DOCUMENT SECTION
Optional (non-query) commands must be written *before* the query. All the optional commands have default values which are used if no value is found in the command file.

boolean shorthand

For commands that take a boolean argument, CorpusSearch will accept any of these strings: "true", "TRUE", "T", "t", or "false", "FALSE", "F", "f".

nodes to ignore

There are some nodes in the corpus that linguists usually don't want to consider as part of the strucure of the sentence, for instance, punctuation, line breaks, page numbers, and comments. CorpusSearch will ignore all nodes whose labels are contained in the "ignore- list". This is the default version of the ignore-list:

CODE|ID|LB|'|\"|,|E_S|/

For instance, if you run this query:

(NP* iPrecedes PP*)

This sentence will be returned:

/*
 1 IP-MAT-SPE: 5 NP-1, 9 PP
*/
/~*
There ar two bretheren beyond the see,
(CMMALORY,15.439)
*~/

 (0
(1 IP-MAT-SPE
              (2 NP-SBJ-1 (3 EX There))
              (4 BEP ar)
              (5 NP-1 (6 NUM two) (7 NS bretheren))
              (8 CODE )
              (9 PP (10 P beyond)
                    (11 NP (12 D the) (13 N see)))
              (14 E_S ,))
(15 ID CMMALORY,15.439))

Notice that NP-1 immediately precedes PP in spite of the intervening node (8 CODE <P_15>). This is because CODE is on the default ignore-list.

I will sometimes refer to nodes that are not to be ignored as "legitimate" nodes.

search commands

add_to_ignore: (String label_list)

default "" (empty string)

adds given labels to the ignore_list. For instance,

add_to_ignore:  \**

will tell CorpusSearch to ignore traces for this search.

ignore_nodes: (String ignore_list)

default COMMENT|CODE|ID|LB|'|\"|,|E_S|/

tells CorpusSearch what nodes to ignore.

To replace the default ignore-list with your own ignore-list, include this command in your command_file:

ignore_nodes:  <your_ignore_list>

To tell CorpusSearch not to ignore any nodes, include this command in your command_file:

ignore_nodes:   null

If you try to search for an item that is on the ignore_list, you'll get an error message. For instance, this query:

(NP-SBJ* iPrecedes CODE)

generates this message:

WARNING!  CODE in y_argument to iPrecedes is on the ignore_list.

    To make the ignore_list empty, add this line to your command file:

        ignore_nodes: null

    To write your own ignore_list, add this line to your command file:

        ignore_nodes: 

The program goes ahead and runs as usual, but if you don't get the results you were looking for you probably need to change the ignore_list.

INFORMATION PROVIDED
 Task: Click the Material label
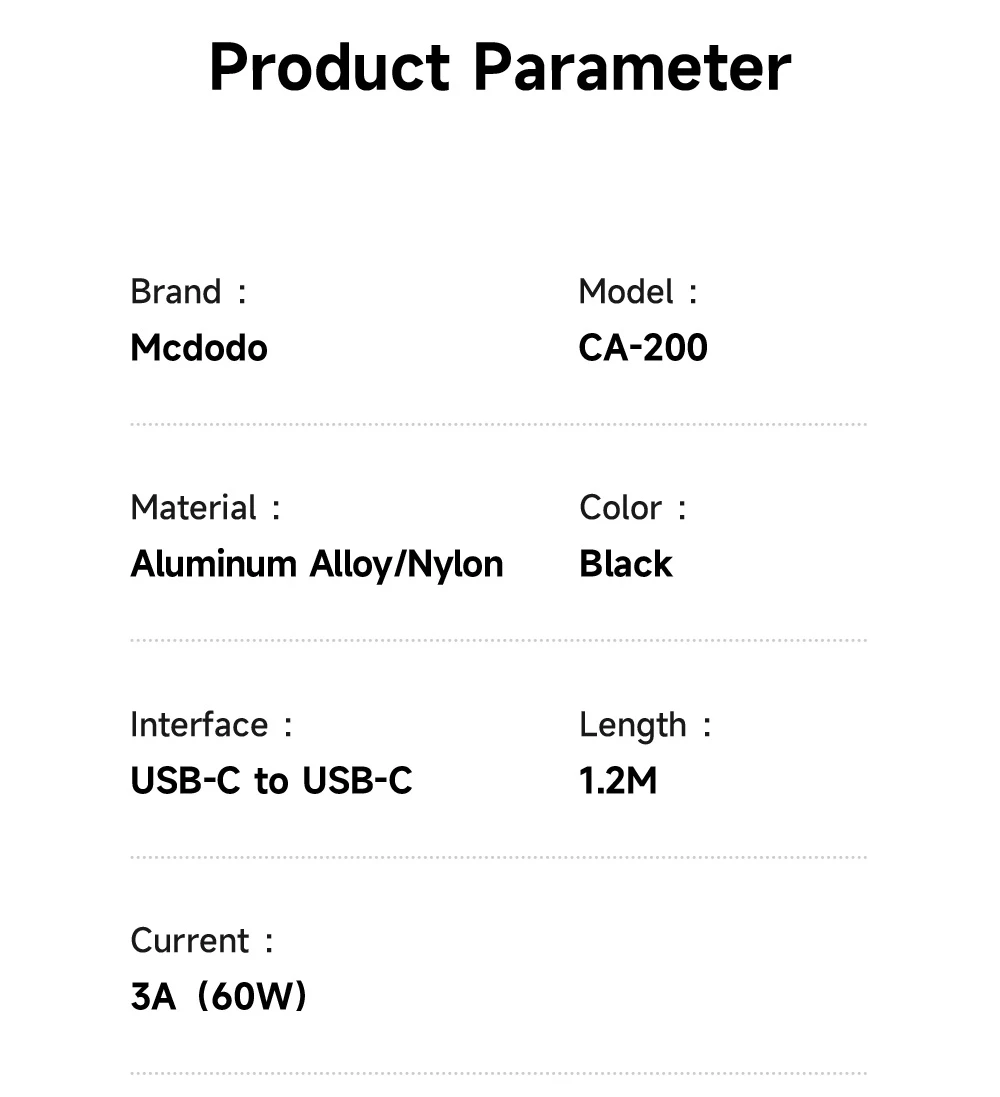click(194, 508)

REQUIREMENTS
Please continue the CorpusSearch documentation on command-file options above, picking up after its last sentence.

EXERCISE RESPONSE
node: (String node_boundary)

default IP*|NODE

gives CorpusSearch a node boundary to search within. The default list gives boundaries that any structure you search for will fall within; IP* describes all the basic sentence divisions in the corpus, and NODE is the outermost boundary label of nodes_only output.

The choice of node boundary determines the following:

To illustrate this, I ran the same query with different node boundaries on a simple file containing one sentence. First I ran the query with the default node boundary, IP*|NODE:

node:   IP*|NODE
query:  (NP* iDominates PRO*)

Here's the output; notice that 1 hit is counted because there was one IP* node (1 IP-MAT containing both NP*:

/~* and he made them grete chere out of mesure (CMMALORY,2.13) *~/ /* 1 IP-MAT: 3 NP-SBJ, 4 PRO he 1 IP-MAT: 6 NP-OB2, 7 PRO them */ (0 (1 IP-MAT (2 CONJ and) (3 NP-SBJ (4 PRO he)) (5 VBD made) (6 NP-OB2 (7 PRO them)) (8 NP-OB1 (9 ADJ grete) (10 N chere)) (11 ADVP (12 ADV out) (13 PP (14 P of) (15 NP (16 N mesure))))) (ID CMMALORY,2.13)) /* FOOTER source file: CMMALORY hits found: 1 sentences containing the hits: 1 total sentences searched: 1 */

Next I ran the query with node boundary NP*:

node:   NP*
query:  (NP* iDominates PRO*)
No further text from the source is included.